APOPT 1/ COA 8 assists COX assembly and is oppositely regulated by UPS and ROS

Loss‐of‐function mutations in APOPT 1 , a gene exclusively found in higher eukaryotes, cause a characteristic type of cavitating leukoencephalopathy associated with mitochondrial cytochrome c oxidase ( COX ) deficiency. Although the genetic association of APOPT 1 pathogenic variants with isolated COX defects is now clear, the biochemical link between APOPT 1 function and COX has remained elusive. We investigated the molecular role of APOPT 1 using different approaches.
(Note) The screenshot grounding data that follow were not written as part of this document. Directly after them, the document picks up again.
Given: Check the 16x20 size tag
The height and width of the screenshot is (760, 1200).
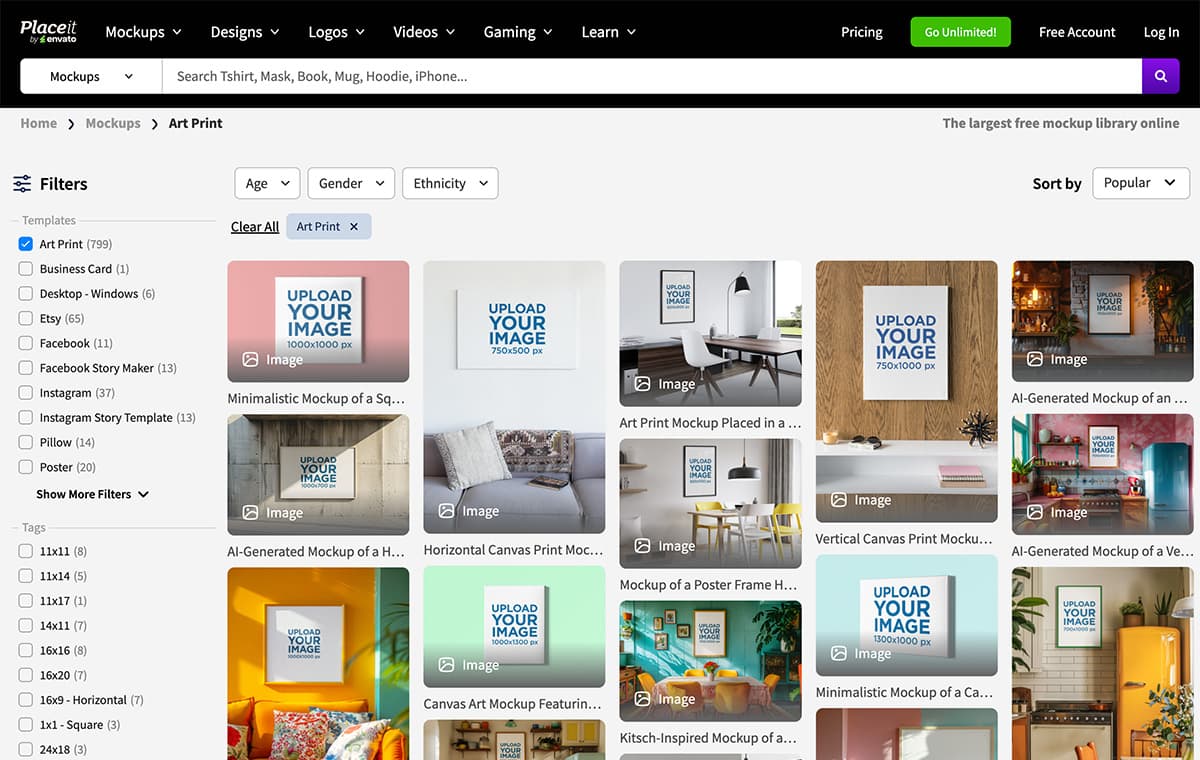Looking at the screenshot, I should tap(24, 675).
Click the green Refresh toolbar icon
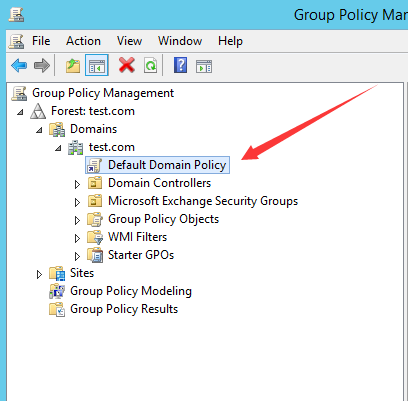 pyautogui.click(x=151, y=65)
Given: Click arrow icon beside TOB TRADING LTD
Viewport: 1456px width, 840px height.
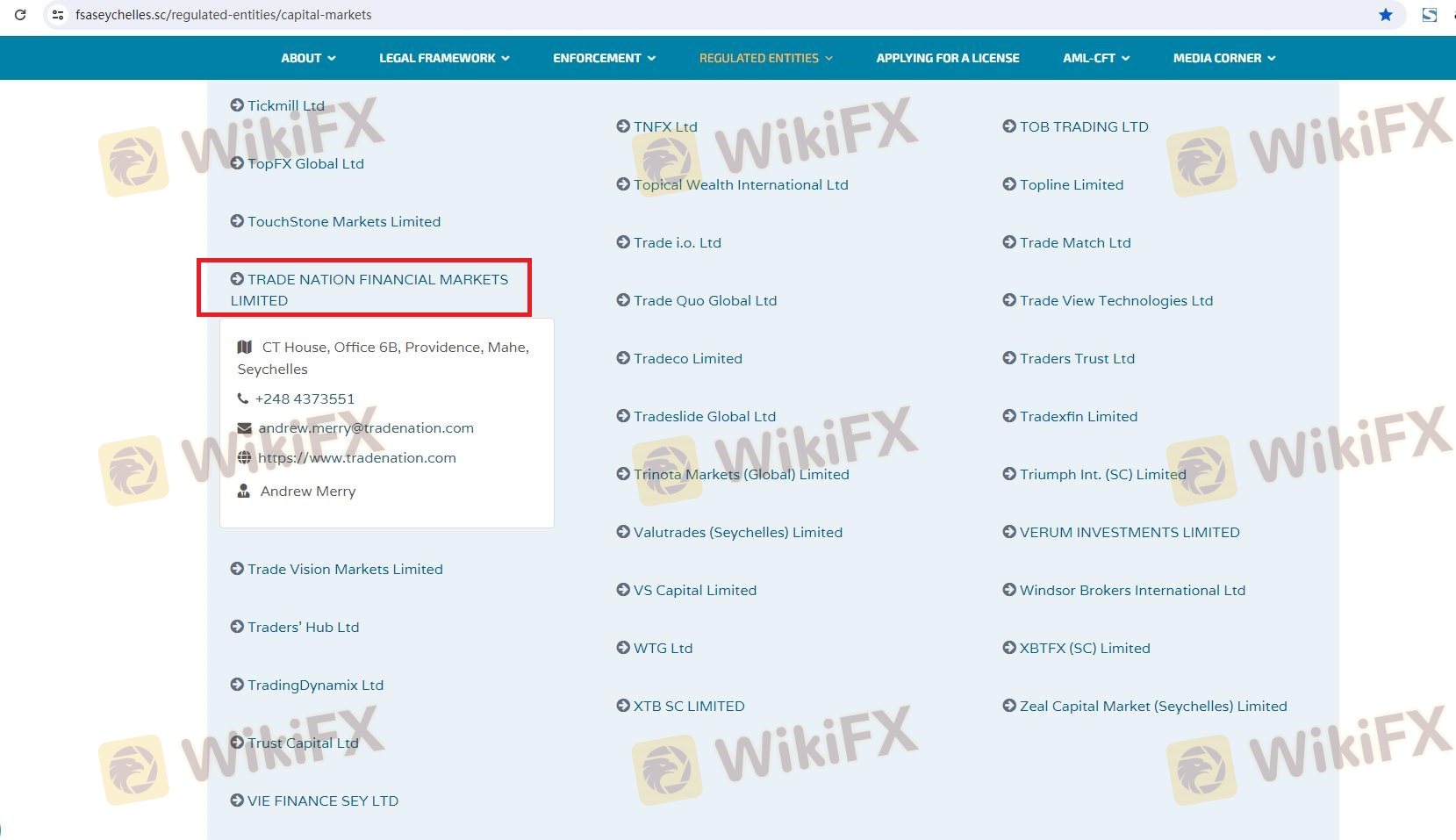Looking at the screenshot, I should click(1009, 126).
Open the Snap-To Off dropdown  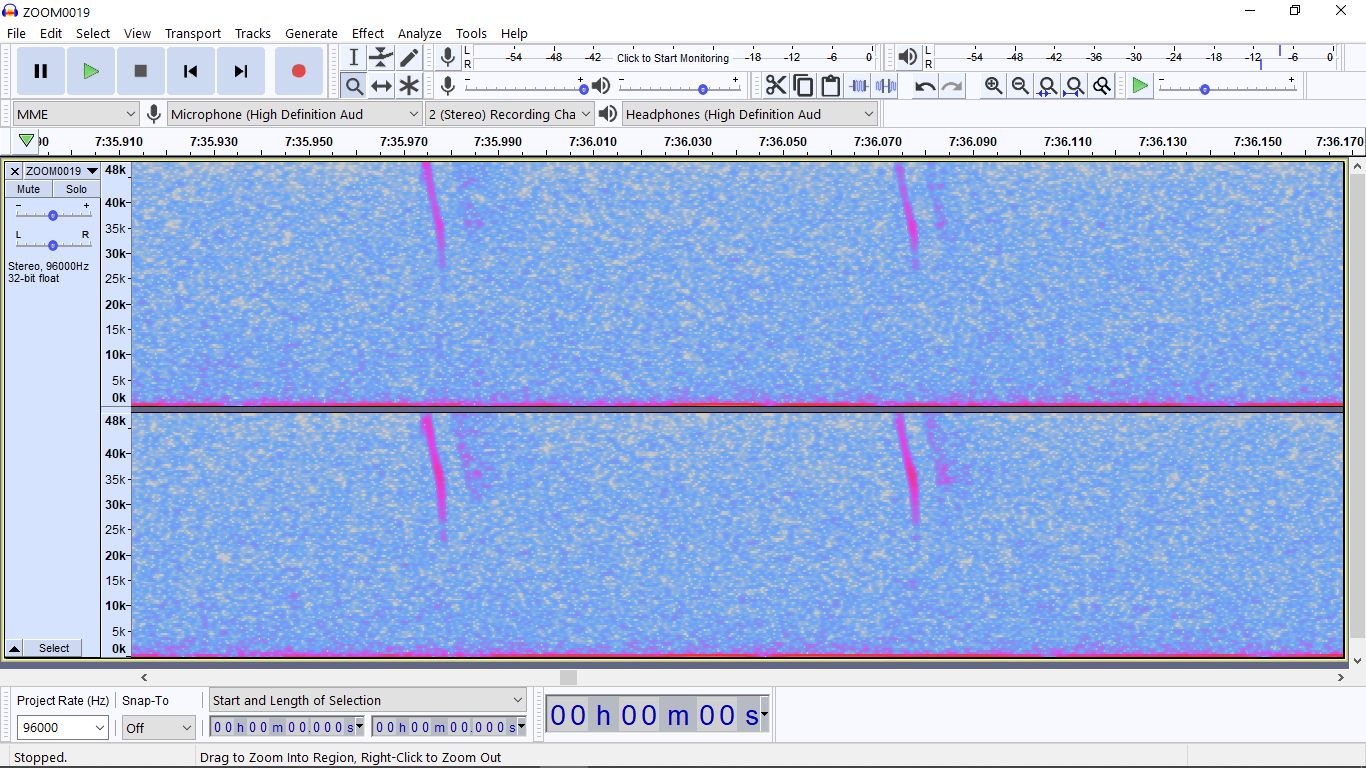158,728

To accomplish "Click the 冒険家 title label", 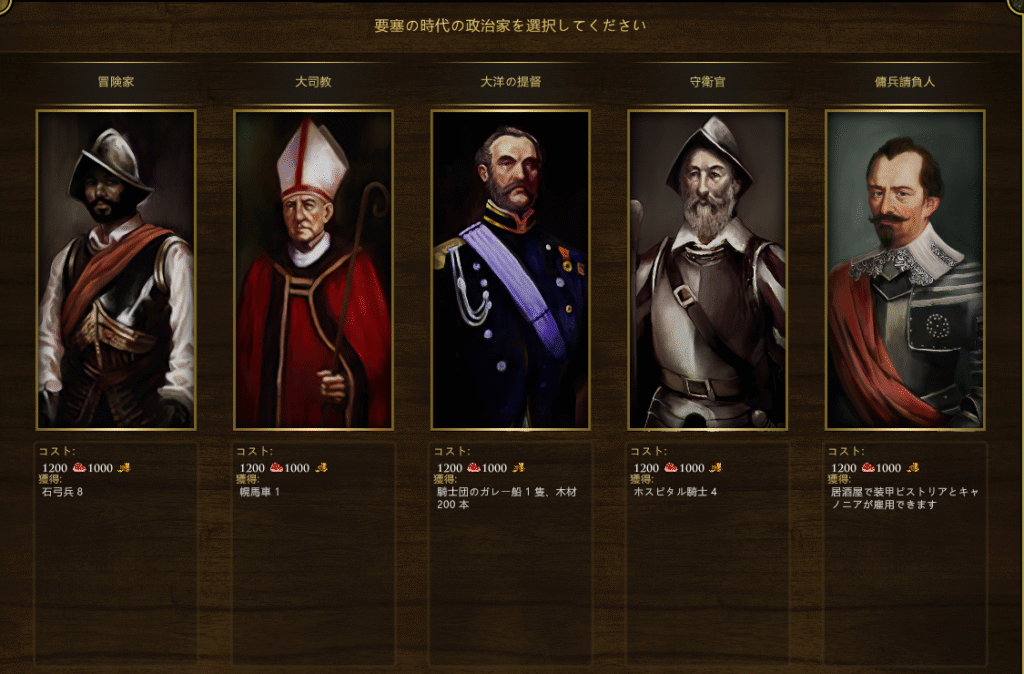I will 116,82.
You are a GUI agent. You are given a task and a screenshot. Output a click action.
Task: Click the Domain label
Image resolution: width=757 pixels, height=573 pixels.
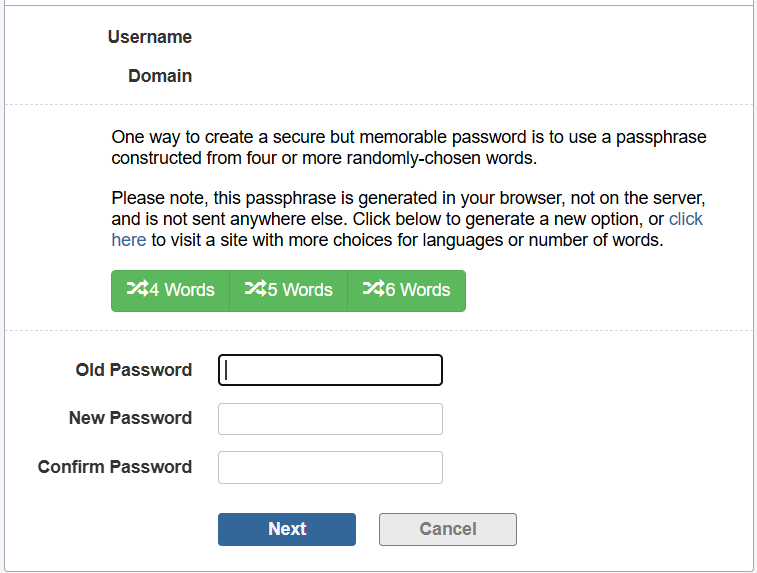(160, 76)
First, we generated an Apopt1 knockout mouse model which shows impaired motor skills, e.g., decreased motor coordination and endurance, associated with reduced COX activity and levels in multiple tissues. In addition, by achieving stable expression of wild‐type APOPT 1 in control and patient‐derived cultured cells we ruled out a role of this protein in apoptosis and established instead that this protein is necessary for proper COX assembly and function. On the other hand, APOPT 1 steady‐state levels were shown to be controlled by the ubiquitination–proteasome system ( UPS ). Conversely, in conditions of increased oxidative stress, APOPT 1 is stabilized, increasing its mature intramitochondrial form and thereby protecting COX from oxidatively induced degradation.